[REVIEW] Overlook Film Festival: We Kill For Love— The Lost World of the Erotic Thriller
If you’re a 30-something person, you might remember being young and curious, parents having gone off to bed, and you are just lucky enough to have a television set in your room (or they’ve allowed you to stay up just a tad bit longer in the living room by yourself). You wait. And wait. And wait, making sure that all is quiet before you turn to that infamous channel and dare to peek at the films that you know you’re not supposed to watch after a specific time. But you just can’t seem to help yourself. You watch in amazement, with some semblance of admiration of what will later be described as desire and slight horror due to the nature of the plot: a woman has been murdered, and a detective has been hired to investigate but as soon as the private investigator gets too close to the answer, a dangerous woman gets involved. She seduces the investigator, and all the answers seem to no longer matter, but in a twist, the investigator finally plays their last hand and the dangerous woman is caught and put away. In between the bloody murderous story, there are some incredibly steamy and passionate scenes that seem to confuse but fascinate you. Danger intermingled with the sexy.
You’ve just fallen into the world of erotic thrillers, unbeknownst to your young and burgeoning mind.
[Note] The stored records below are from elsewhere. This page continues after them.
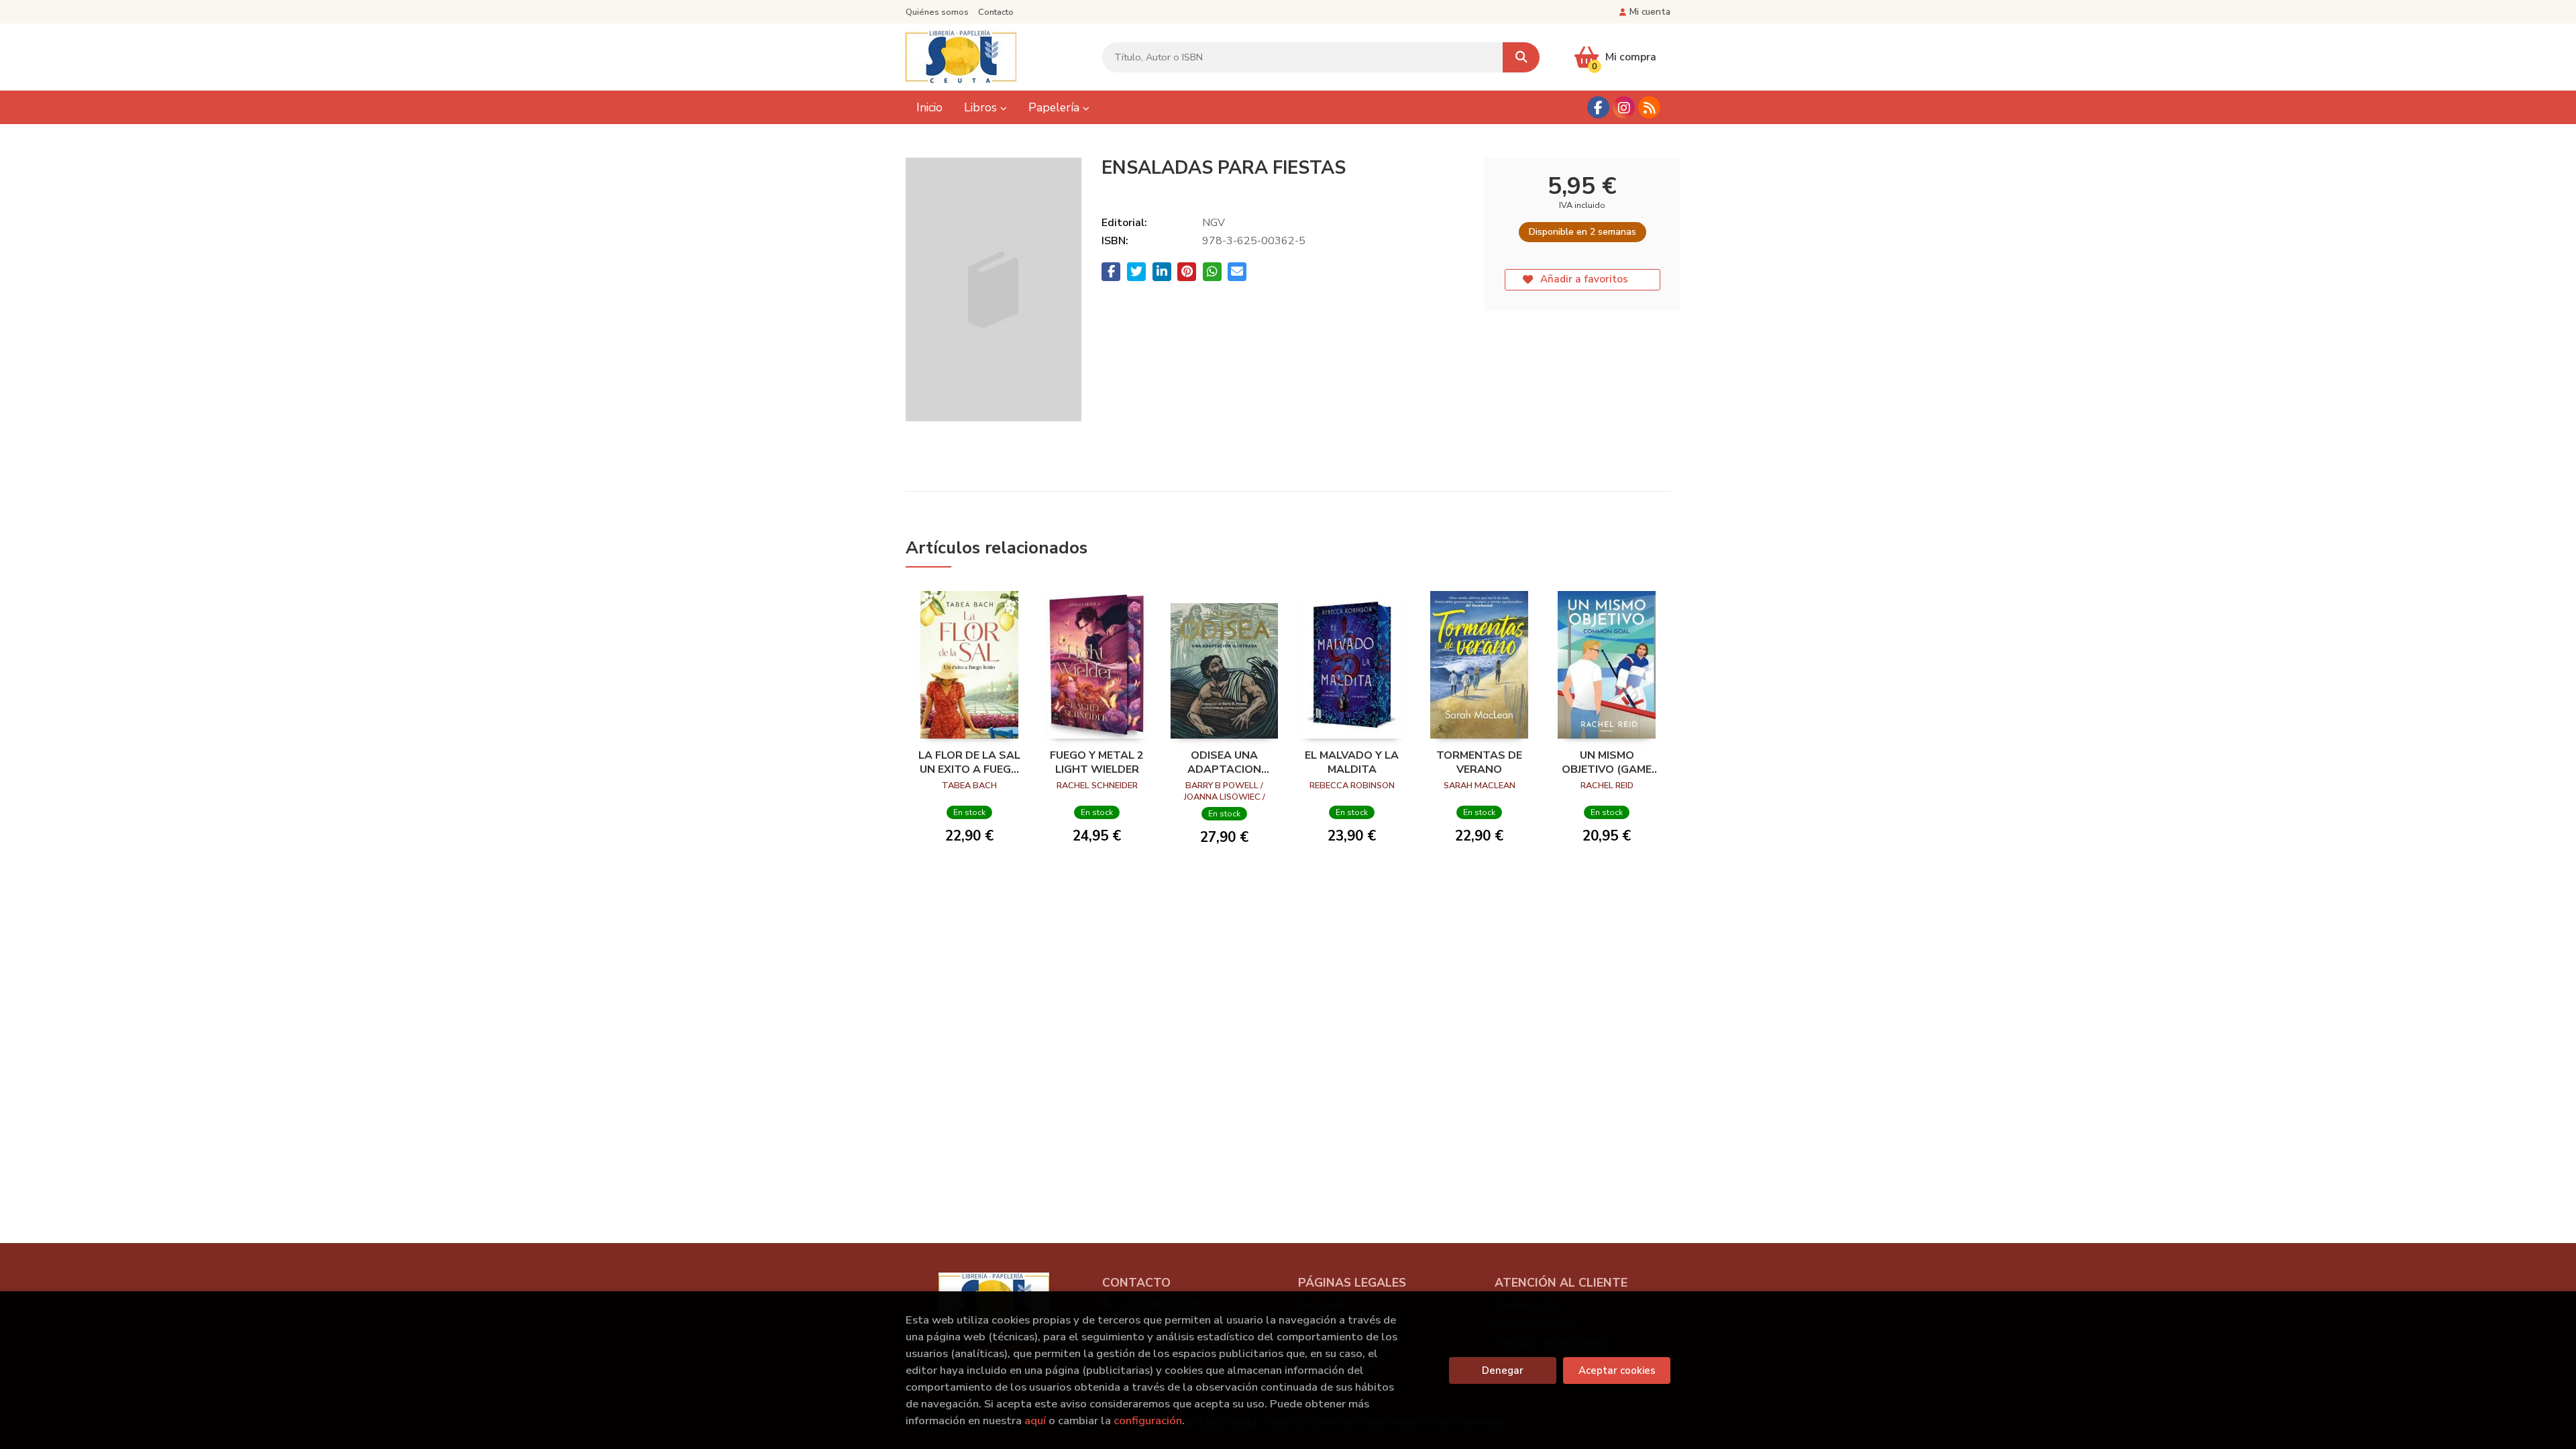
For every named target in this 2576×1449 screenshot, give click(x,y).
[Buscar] (1521, 57)
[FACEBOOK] (1598, 108)
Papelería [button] (1055, 107)
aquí (1035, 1420)
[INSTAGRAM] (1624, 108)
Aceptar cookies (1617, 1370)
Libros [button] (982, 107)
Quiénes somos (937, 12)
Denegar (1502, 1370)
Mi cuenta (1649, 11)
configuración (1148, 1420)
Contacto (996, 12)
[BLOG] (1649, 108)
Hooked, you take in as many films as you can before you’re caught, and the channel barred from your eyes.
Written, produced, and directed by Anthony Penta with Michael Reed playing the enthralled Archivist taking in the many films of the genre, We Kill For Love is an expertly explorative look into the world of the subgenre that ruled the 80s into the 90s until meeting its end in the mid-2000s. They were heavily influenced by film noir and gothic romance. Then an addition of terror was added to the mix, thrilling audiences. Erotic thrillers also helped the direct-to-video market that had built-in audiences already due to studios creating content strictly for video starting in the 1970s thanks in large part to horror films being in demand (here’s looking at you John Carpenter’s Halloween for helping with this). With its ability to both intrigue and titillate its audience, erotic thrillers were churned out en masse with budgets that weren’t quite as large as the bigger studios were able to secure, but they created stories with gorgeous characters living lives of excess–including, but not limited to scandals and murders.
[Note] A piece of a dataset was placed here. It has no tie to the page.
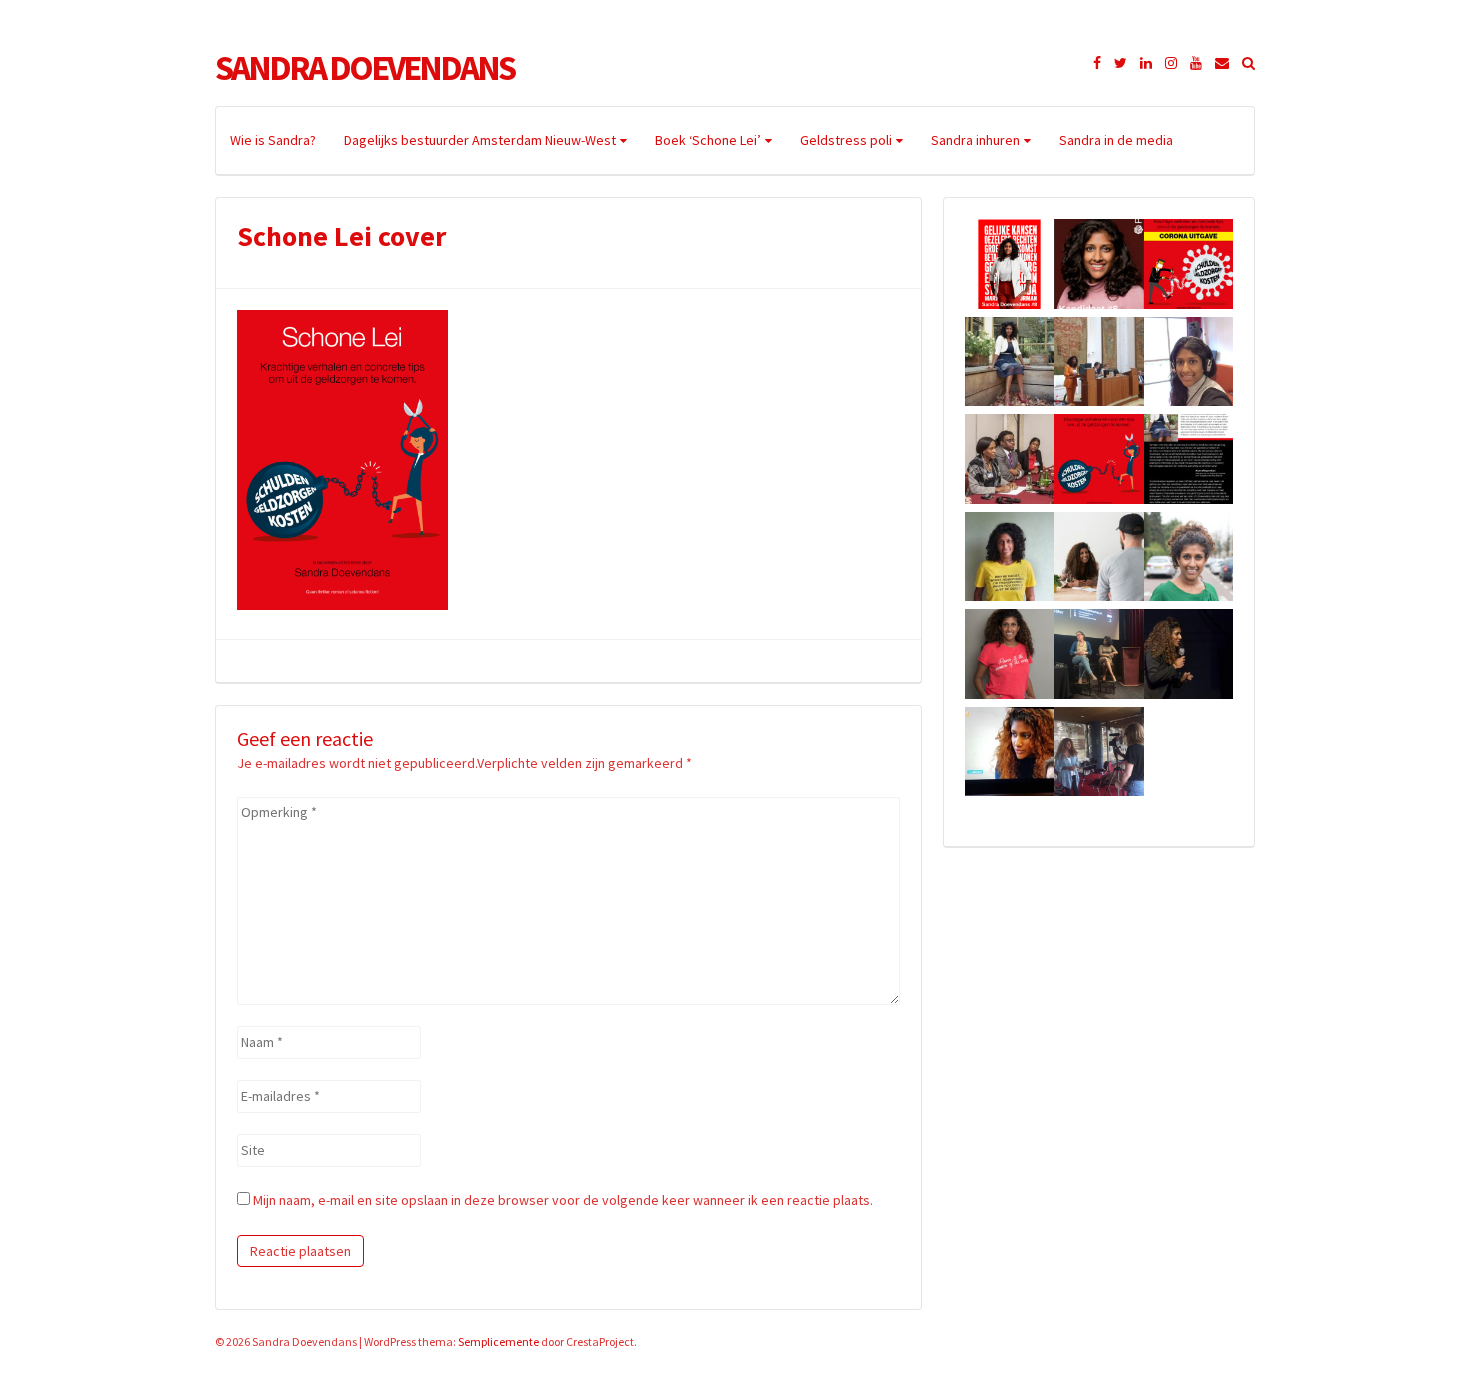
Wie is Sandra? (273, 140)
They made stars out of women such as Shannon Tweed and Julie Strain, to name a few from the obscure side of the genre, to Sharon Stone and Glenn Close from the bigger studio films. Michael Douglas and Mickey Rourke were the leading men in the most prominent erotic thrillers on the big screen while you had Andrew Stevens in the smaller, direct-to-video films. However, if they were not on the big screen, they were considered just erotica, and not treated the same or considered art.
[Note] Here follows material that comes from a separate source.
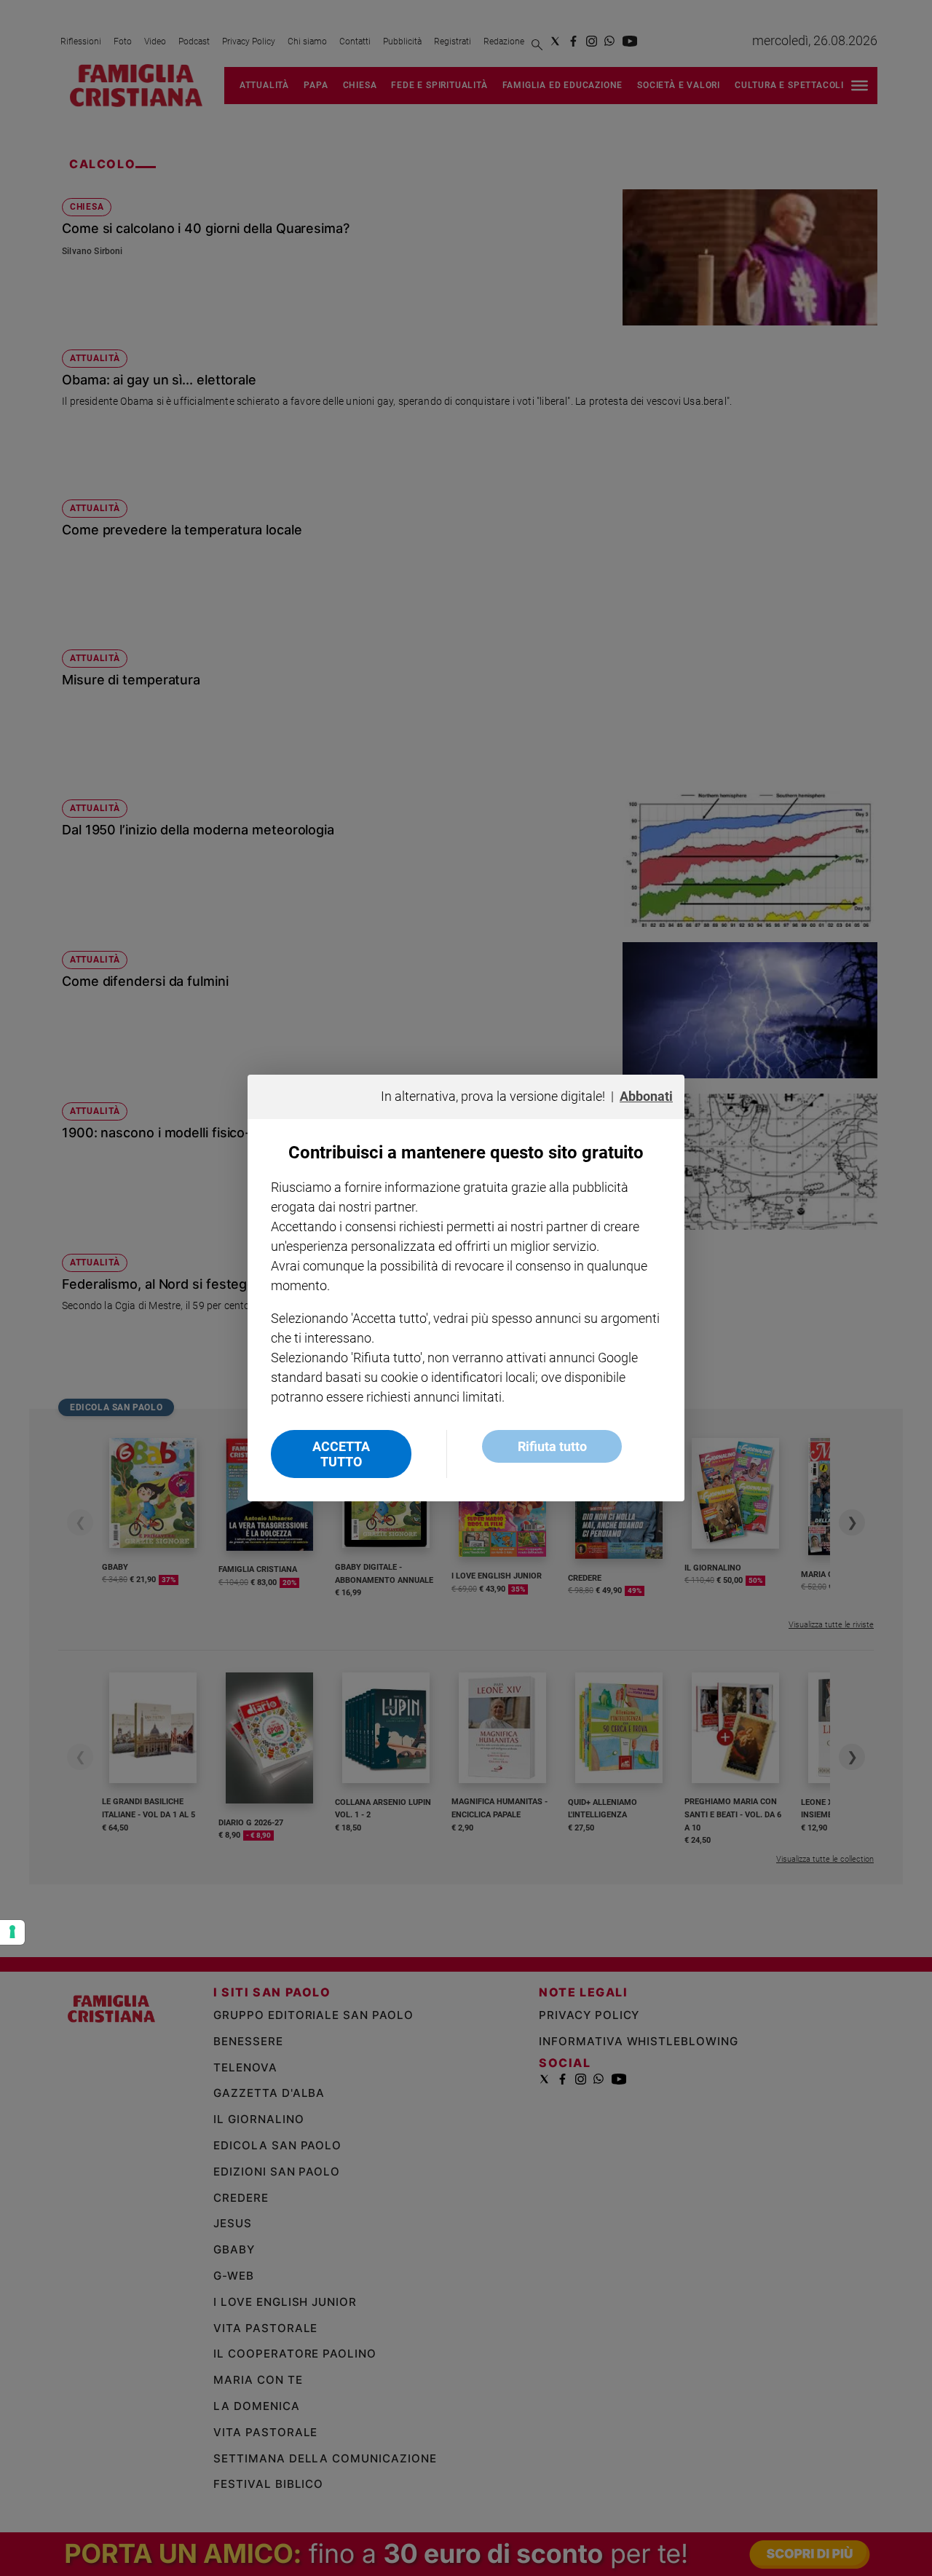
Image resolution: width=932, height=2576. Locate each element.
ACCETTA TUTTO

Through the years that erotic thrillers held their sway, they steamed up mom-and-pop video stores and then made their way onto cable networks on television, only coming on late in the evening for adult enjoyment. If they were not Basic Instinct or Fatal Attraction, they were not seen as mainstream. They were considered more “smut” than cinema, but were wildly successful all the same and held their audience captive until the market for erotic thrillers became too saturated. The downfall of erotic thrillers came soon after the quality of the storylines declined, leaving only room for getting right to the simulated intercourse and cheapened overacted murders. Plots were thrown out in favor of skin being exposed almost right away. Then came the closure of those mom-and-pop video stores that gave audiences a plethora of erotic thrillers to rent, DVDs coming into play where you can buy a few to own instead of renting plenty of tapes that you’d have to return.
It was the end of an era.
The world of erotic thrillers seemed both dangerous and exciting, sexy and thrilling. With the collection of contributors to the genre such as Jim Wynorski and Fred Olen Ray, and film stars Monique Parent, Amy Lindsay, and Kira Reed Lorsch with film scholars Linda Ruth Williams and Abbey Bender to examine the subgenre at length, this documentary was insightful and honest. It gave erotic thrillers their proper acknowledgment and left an impression of admiration for a genre that captivated an audience for many years. Although they have waned, they have left their mark on the world of cinema.
We Kill For Love premiered at the 2023 Overlook Film Festival on April 1st.